To do » Exact transcription of the data below is required, without the images.

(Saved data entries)
________
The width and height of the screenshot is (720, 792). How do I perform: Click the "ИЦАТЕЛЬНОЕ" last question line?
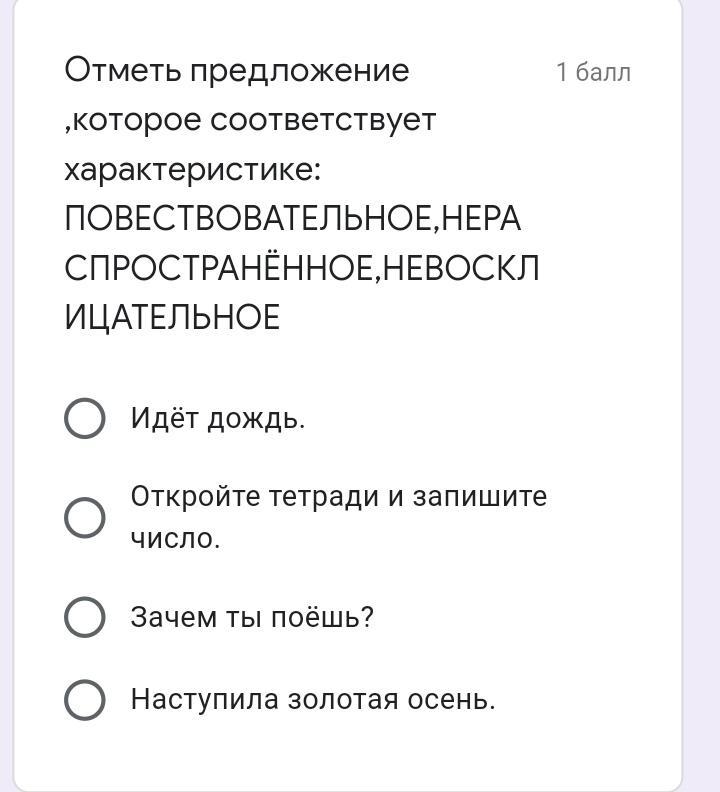pyautogui.click(x=172, y=318)
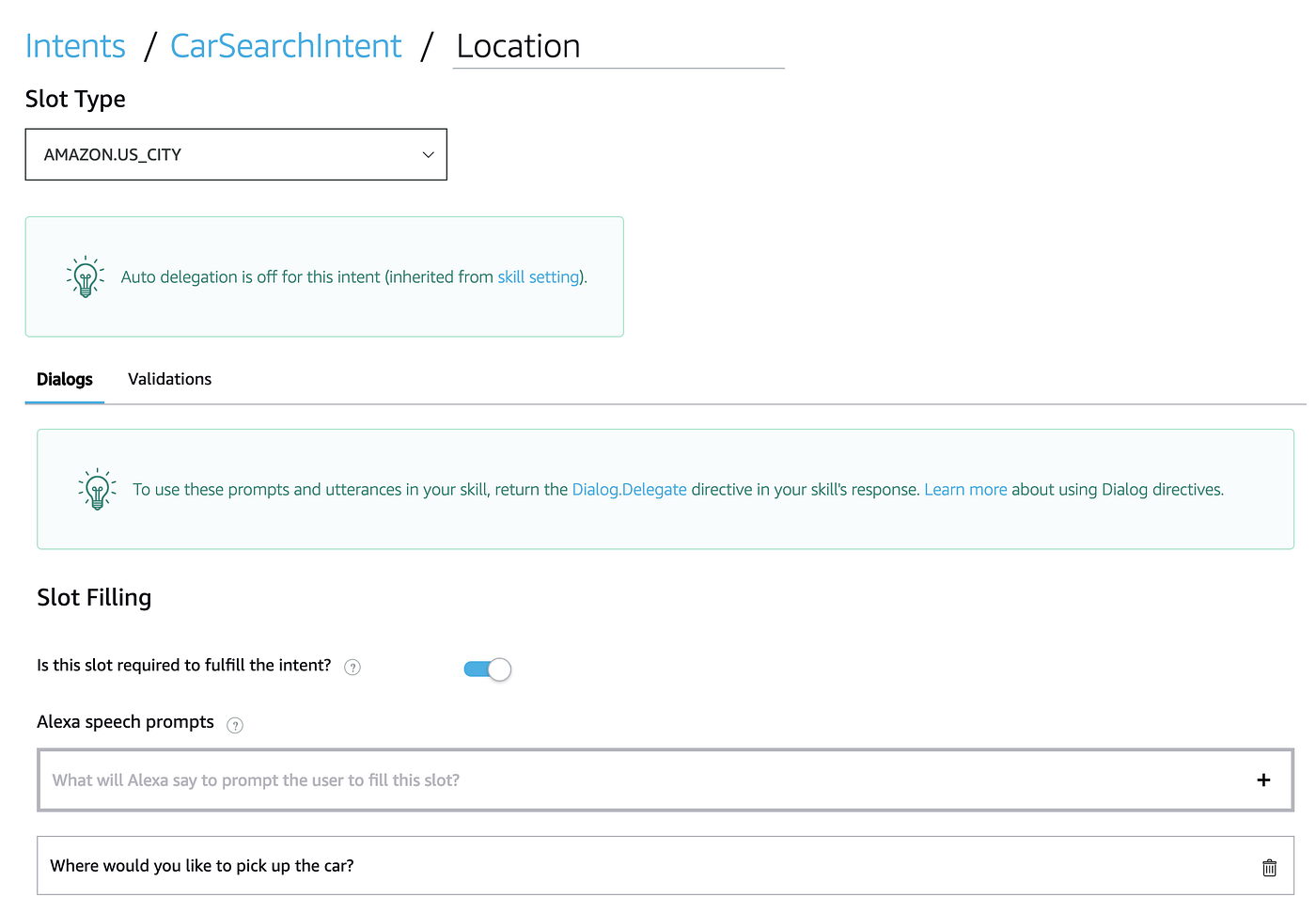Click the Slot Type dropdown chevron

[x=428, y=154]
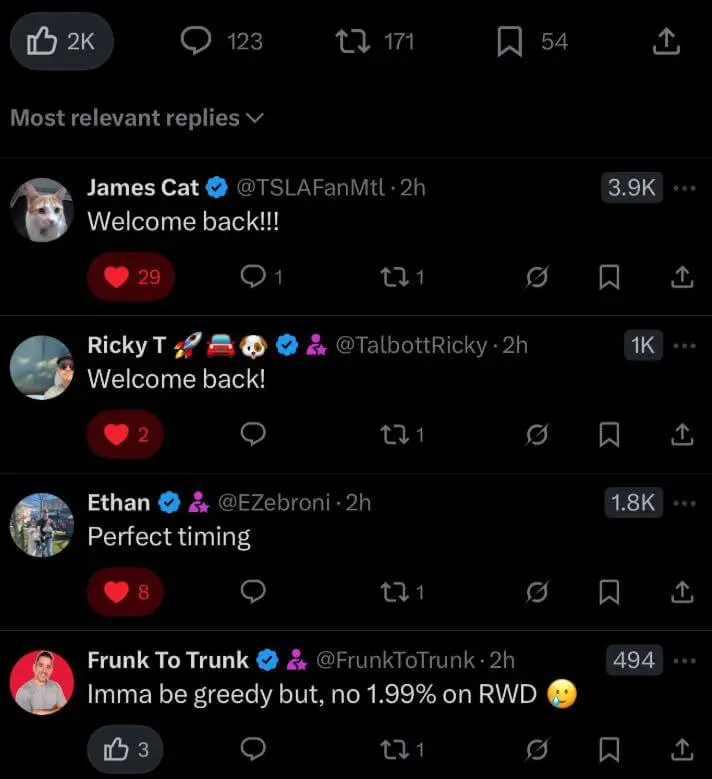The image size is (712, 779).
Task: Click the edit-slash icon on James Cat's reply
Action: tap(537, 277)
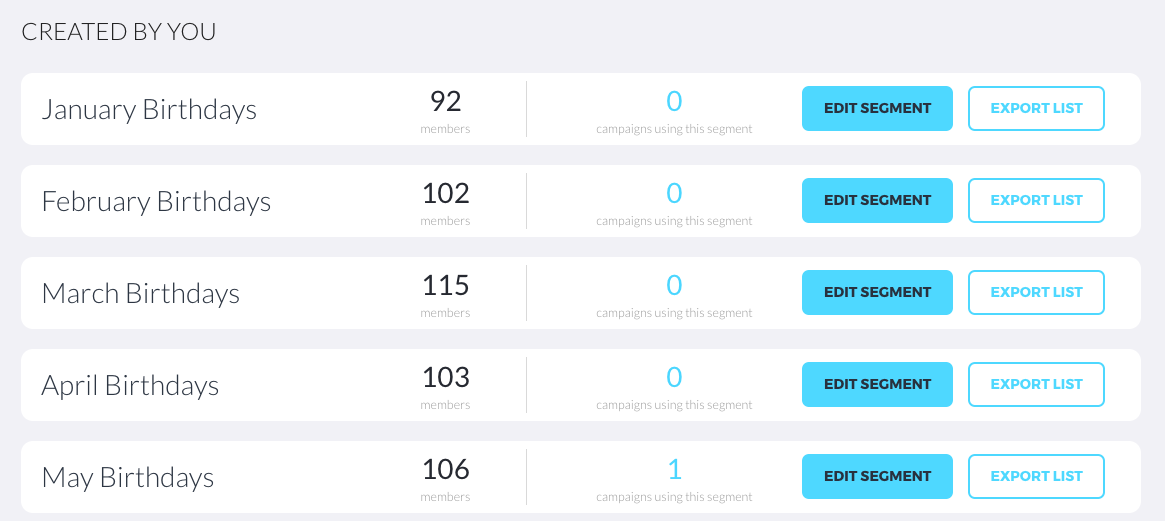The height and width of the screenshot is (521, 1165).
Task: View the 1 campaign using May Birthdays
Action: pyautogui.click(x=674, y=470)
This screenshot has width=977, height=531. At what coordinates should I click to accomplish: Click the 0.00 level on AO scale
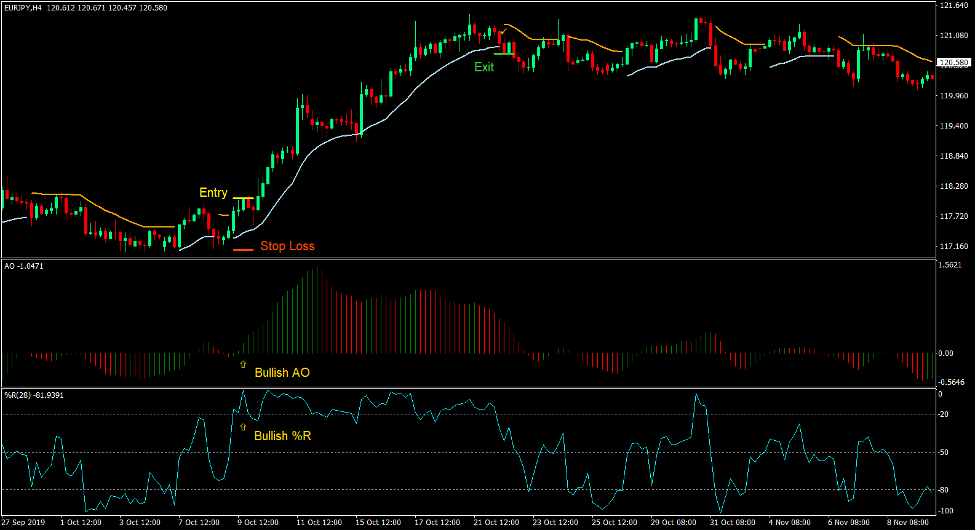click(947, 353)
________
Written answer »
The width and height of the screenshot is (720, 792). How do I perform: Click the "ИЦАТЕЛЬНОЕ" last question line?
pyautogui.click(x=172, y=318)
Click the Slot Type dropdown chevron

[x=428, y=154]
The image size is (712, 779).
Task: Click the edit-slash icon on James Cat's reply
Action: tap(537, 277)
The height and width of the screenshot is (521, 1165).
Task: View the 1 campaign using May Birthdays
Action: pyautogui.click(x=674, y=470)
This screenshot has width=977, height=531. At what coordinates should I click to accomplish: Click the 0.00 level on AO scale
click(947, 353)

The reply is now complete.